Doveva scusarsi con Harry, adesso

Scostò le coperte dal suo corpo e lentamente spostò le sue gambe fuori dal letto. Prese le stampelle e, con uno scatto, si alzò barcollando appena. Stabilito l'equilibrio, saltellò verso la porta, la aprì e, non trovando nessuno, si decise a scendere al piano inferiore. 

Harry, vedendolo, si preoccupò "Louis!" lo rimproverò con lo sguardo. "Non dovresti muovere la gamba!"

"Smettila!" urlò "Perché sei così?" chiese guardandolo negli occhi.

"Così come?" domandò confuso.

"Così te! Perché non sei andato via? Perché sei ancora qui, dopo averti trattato male ogni santo giorno?" chiese quasi esasperato. "Dovresti odiarmi"

Harry allora, capendo ciò che volesse dire Louis, sorrise impercettibilmente e gli si colorarono le guance di rosso. Si intenerì e protese una mano verso quella di Louis, per farlo avvicinare in qualche modo. Portò l'altra mano libera sul viso magro del liscio e gli accarezzò una guancia "Perché io ti amo, Louis" rispose semplicemente "Ti amo più della mia stessa vita. Ti amo così tanto che sono disposto ad affrontare qualsiasi cosa" continuò ad accarezzarlo e a Louis gli si inumidirono gli occhi. "Non potrei mai odiarti, ho capito subito che tu avessi bisogno di sfogarti e ti ho lasciato fare" sorrise "Amore non significa dividere, ma condividere ed io ho deciso di condividere e prendermi un po' della tua frustrazione e paura. Ho cercato di immedesimarmi in te, so cosa ti fa rabbia, cosa ti impaurisce e ti preoccupa. Ma devi lasciarti aiutare, non puoi fare di testa tua. non puoi rassegnarti, ma anzi devi reagire e dire 'io tornerò a giocare'" gli strinse la mano "Perché, Louis, tu tornerai a giocare, devi fidarti di me" 

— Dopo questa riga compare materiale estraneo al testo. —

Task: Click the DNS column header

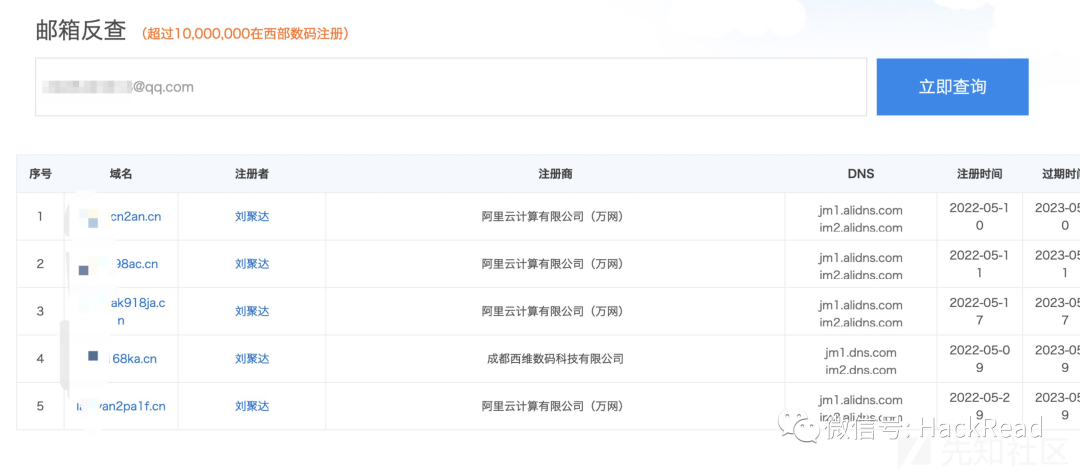Action: point(860,174)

E a quel punto Louis divenne una fontana. Lasciò cadere le stampelle e si fiondò sul collo di Harry per abbracciarlo forte. "Scusami, scusami, scusami" singhiozzò "Sono un coglione, mi sento una merda" 

"Hey hey hey, smettila" Harry strinse le sue mani intorno ai fianchi di Louis e gli baciò il collo. 

Ma il liscio non lo ascoltò "Non ti ho nemmeno ringraziato per quello che hai fatto per me e per la rosa che mi hai lasciato. Scusami, amore!"

Ma Harry non ce l'aveva con lui, assolutamente. Ma annuì comunque, per farlo calmare "Va bene, ma la smetta di piangere, signor Tomlinson" rise, contagiando Louis. "Che ne dici di iniziare una lunga sessione di coccole?" chiese, stampandogli un bacio sul naso e guardandolo intensamente negli occhi.

"Non posso rifiutare" sorrise. Prima che però salissero al piano superiore, Louis continuò a parlare "Hey, Harry..." il riccio si voltò verso di lui e attese "...ti amo così infinitamente tanto!"

E sigillarono quelle parole con un casto bacio.